RoboScience, a Chinese general-purpose embodied AI company, unveiled its first wheeled humanoid general-purpose robot REX G1 at the 2026 World Robot Conference (WRC) in Beijing, while claiming an industry first by publicly displaying real-time visual reasoning from its cloud-based world model — breaking the long-standing convention of keeping inference processes opaque in public demonstrations.

The 22-degree-of-freedom REX G1, which features a dual-arm configuration with a 10 kg payload capacity and repeat positioning accuracy of ±0.1 mm, performed a “lighting conductor” show at the company’s booth. The robot’s operating height ranges from 0.1 to 2.0 meters, with an adjustable width between 540 and 640 mm.

World model visualization breaks industry convention
At the RoboScience booth, multiple dexterous hands of varying configurations ran on the same Visics general-purpose embodied AI model. The booth was set up as an open “testing ground” where visitors could place any personal items — rigid or flexible, regular or irregular shapes such as headphones, lipstick or hats — and issue voice commands in natural language, such as “put the cup to the left of the tissue”.

After confirming the command, the system calls upon an embodied world model and a general-purpose operation model deployed on Tencent Cloud via API, jointly interpreting visual information and natural language instructions to generate real-time operation strategies that drive the dexterous hand to complete grasping and placement tasks.
In what the company claims as an industry first, RoboScience made the world model’s reasoning process publicly visible. Previously, embodied AI demonstrations have long operated under a “results visible, process invisible” paradigm — audiences could see robots completing actions but had no way to verify whether the actions stemmed from the model’s autonomous reasoning, backend intervention, or preset scenarios.

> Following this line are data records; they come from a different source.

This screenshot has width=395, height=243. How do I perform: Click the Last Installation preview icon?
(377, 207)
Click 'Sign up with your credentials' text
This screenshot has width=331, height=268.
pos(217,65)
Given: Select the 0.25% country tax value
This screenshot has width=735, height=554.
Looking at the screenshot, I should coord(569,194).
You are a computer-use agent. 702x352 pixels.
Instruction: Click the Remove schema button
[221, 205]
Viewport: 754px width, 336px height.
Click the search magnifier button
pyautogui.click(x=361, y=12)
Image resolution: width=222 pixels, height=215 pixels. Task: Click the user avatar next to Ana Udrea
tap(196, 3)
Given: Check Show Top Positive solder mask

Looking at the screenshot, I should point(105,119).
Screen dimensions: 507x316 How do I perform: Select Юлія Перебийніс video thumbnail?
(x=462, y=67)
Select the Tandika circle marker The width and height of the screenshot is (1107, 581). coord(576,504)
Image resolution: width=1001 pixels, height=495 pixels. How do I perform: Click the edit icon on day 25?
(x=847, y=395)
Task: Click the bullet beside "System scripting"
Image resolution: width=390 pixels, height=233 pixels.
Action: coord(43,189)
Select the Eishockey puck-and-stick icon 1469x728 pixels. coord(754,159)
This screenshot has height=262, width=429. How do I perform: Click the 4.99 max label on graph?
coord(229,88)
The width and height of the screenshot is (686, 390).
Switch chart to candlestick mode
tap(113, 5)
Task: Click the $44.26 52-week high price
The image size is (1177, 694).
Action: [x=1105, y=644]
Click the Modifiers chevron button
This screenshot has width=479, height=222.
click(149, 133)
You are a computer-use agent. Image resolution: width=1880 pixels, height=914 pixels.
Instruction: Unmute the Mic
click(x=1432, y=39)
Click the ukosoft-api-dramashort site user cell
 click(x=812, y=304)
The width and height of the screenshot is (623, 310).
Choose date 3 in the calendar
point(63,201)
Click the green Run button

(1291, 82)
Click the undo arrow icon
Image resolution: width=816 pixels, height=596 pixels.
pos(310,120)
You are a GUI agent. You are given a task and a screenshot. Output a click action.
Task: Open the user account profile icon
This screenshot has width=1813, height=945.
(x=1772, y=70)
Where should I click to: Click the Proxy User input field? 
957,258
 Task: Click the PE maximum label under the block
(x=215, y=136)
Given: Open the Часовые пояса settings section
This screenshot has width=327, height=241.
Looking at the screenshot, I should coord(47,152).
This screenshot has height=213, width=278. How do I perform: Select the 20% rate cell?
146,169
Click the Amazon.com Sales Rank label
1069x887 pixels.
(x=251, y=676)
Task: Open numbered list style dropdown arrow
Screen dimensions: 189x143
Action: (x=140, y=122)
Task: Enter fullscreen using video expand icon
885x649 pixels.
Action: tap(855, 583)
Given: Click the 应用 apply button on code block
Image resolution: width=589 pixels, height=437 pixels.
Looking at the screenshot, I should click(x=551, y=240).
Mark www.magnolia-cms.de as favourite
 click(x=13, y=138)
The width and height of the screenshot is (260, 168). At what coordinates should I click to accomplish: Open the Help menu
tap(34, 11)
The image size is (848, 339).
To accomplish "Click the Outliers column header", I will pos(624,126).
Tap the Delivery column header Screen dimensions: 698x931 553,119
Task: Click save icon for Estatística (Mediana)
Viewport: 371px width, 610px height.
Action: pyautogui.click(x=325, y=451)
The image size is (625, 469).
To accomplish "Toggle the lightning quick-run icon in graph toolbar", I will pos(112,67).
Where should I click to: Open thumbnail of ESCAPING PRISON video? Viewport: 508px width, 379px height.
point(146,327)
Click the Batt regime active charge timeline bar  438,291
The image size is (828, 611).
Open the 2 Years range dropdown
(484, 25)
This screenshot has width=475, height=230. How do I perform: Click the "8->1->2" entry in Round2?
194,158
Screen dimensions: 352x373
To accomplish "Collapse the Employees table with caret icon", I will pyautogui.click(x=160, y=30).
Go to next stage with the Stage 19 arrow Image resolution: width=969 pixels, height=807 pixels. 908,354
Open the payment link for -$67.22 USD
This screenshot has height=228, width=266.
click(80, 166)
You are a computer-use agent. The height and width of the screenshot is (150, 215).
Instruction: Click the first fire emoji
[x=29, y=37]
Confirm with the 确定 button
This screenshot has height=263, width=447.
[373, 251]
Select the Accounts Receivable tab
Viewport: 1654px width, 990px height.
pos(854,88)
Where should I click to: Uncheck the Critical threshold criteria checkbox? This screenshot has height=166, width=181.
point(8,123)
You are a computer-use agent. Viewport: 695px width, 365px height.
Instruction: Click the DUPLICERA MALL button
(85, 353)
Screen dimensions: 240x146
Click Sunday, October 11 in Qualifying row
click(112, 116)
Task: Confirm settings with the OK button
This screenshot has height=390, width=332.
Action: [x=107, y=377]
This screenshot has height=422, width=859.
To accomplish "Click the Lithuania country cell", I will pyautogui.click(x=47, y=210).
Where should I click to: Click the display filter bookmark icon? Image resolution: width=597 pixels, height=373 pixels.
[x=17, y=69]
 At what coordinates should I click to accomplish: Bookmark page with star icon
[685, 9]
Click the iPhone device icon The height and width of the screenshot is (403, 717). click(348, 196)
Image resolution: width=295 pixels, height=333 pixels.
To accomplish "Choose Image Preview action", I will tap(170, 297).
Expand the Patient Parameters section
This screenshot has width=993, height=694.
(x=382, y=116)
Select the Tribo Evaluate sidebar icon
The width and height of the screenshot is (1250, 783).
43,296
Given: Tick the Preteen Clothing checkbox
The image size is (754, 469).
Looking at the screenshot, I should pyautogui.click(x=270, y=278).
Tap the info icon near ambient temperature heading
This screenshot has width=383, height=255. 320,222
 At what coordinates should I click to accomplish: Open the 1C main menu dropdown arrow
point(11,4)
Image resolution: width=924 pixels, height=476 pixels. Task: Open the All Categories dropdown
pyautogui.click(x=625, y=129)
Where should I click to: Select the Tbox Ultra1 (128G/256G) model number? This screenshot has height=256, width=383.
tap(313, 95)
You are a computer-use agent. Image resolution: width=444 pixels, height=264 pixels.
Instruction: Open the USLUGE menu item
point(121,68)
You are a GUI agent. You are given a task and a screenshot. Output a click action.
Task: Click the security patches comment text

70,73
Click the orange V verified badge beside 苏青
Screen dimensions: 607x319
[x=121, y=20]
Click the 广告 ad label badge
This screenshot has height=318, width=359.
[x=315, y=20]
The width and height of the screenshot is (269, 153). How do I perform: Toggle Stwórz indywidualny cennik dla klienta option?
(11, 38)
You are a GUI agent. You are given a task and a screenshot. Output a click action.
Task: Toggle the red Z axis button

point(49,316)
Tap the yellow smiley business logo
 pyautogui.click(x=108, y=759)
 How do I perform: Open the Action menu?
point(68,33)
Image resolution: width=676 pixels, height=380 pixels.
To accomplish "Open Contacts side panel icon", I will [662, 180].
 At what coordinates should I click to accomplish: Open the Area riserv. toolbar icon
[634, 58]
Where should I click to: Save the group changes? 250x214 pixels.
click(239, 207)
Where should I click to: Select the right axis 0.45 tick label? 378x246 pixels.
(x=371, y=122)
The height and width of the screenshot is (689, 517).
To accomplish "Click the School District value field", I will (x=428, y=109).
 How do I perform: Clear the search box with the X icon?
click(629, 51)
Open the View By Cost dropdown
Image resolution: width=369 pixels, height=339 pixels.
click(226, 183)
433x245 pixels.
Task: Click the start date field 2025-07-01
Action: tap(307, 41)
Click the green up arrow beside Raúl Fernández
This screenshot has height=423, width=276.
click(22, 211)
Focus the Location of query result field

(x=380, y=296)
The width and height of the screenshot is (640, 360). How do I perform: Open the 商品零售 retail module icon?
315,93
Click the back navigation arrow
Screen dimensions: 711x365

After a user issues a voice command, the cloud-based embodied world model completes its inference within seconds. A screen displays four reasoning outcomes in real time through 3D point cloud dynamic trajectories: the model identifies object positions, computes motion trajectories for delivering various items to designated locations, and selects the trajectory with the highest success probability for execution by the lower-level operation model.
“What is visualized is not the execution result, but the decision-making process itself — how the model evaluates spatial relationships and how it chooses among four candidate trajectories,” the company said.
The trajectory appears on screen before the physical action takes place at the booth, allowing visitors to verify the correspondence between inference and execution in real time. Every time a visitor rearranges an object, the position and pose are reset; voice commands are not drawn from any preset list. No pre-recorded trajectories are available for invocation — Visics’ understanding of the task and generation of strategies are completed on the spot.
Unlike technical approaches centered on 2D pixel prediction, RoboScience’s world model is a 3D dynamic world model that predicts and infers 3D point cloud trajectories of objects, enabling results that satisfy physical constraints and offer stronger interpretability. The world model and lower-level operation model together form a “reasoning-action-reasoning-action” dynamic closed loop to handle uncertainties in real-world deployment.
Cross-embodiment generalization and rapid hardware switching
On the hardware front, RoboScience demonstrated rapid swapping of dexterous hands: switching to a different configuration within 30 seconds, with no need for retraining or fine-tuning for specific hardware. The same model continues to operate seamlessly. The three variables — arbitrary objects, random instructions, and multiple embodiments — correspond to Visics’ generalization capabilities across objects, tasks, and embodiments.
The company said the demonstrations show the complete technical chain from perception to execution has achieved a closed loop.

Company background
RoboScience, officially known as Beijing Jike Future Technology Co., Ltd., was established in December 2024 and began operations in March 2025. The company was co-founded by Tian Ye, former technical lead of Apple’s AI Platform team, and Shao Lin, assistant professor at the National University of Singapore. The company raised 1 billion yuan in a Series A financing round in June 2026.
The REX G1, positioned as a “next-generation embodied AI productivity partner,” was officially released on August 17, 2026, just ahead of the WRC show.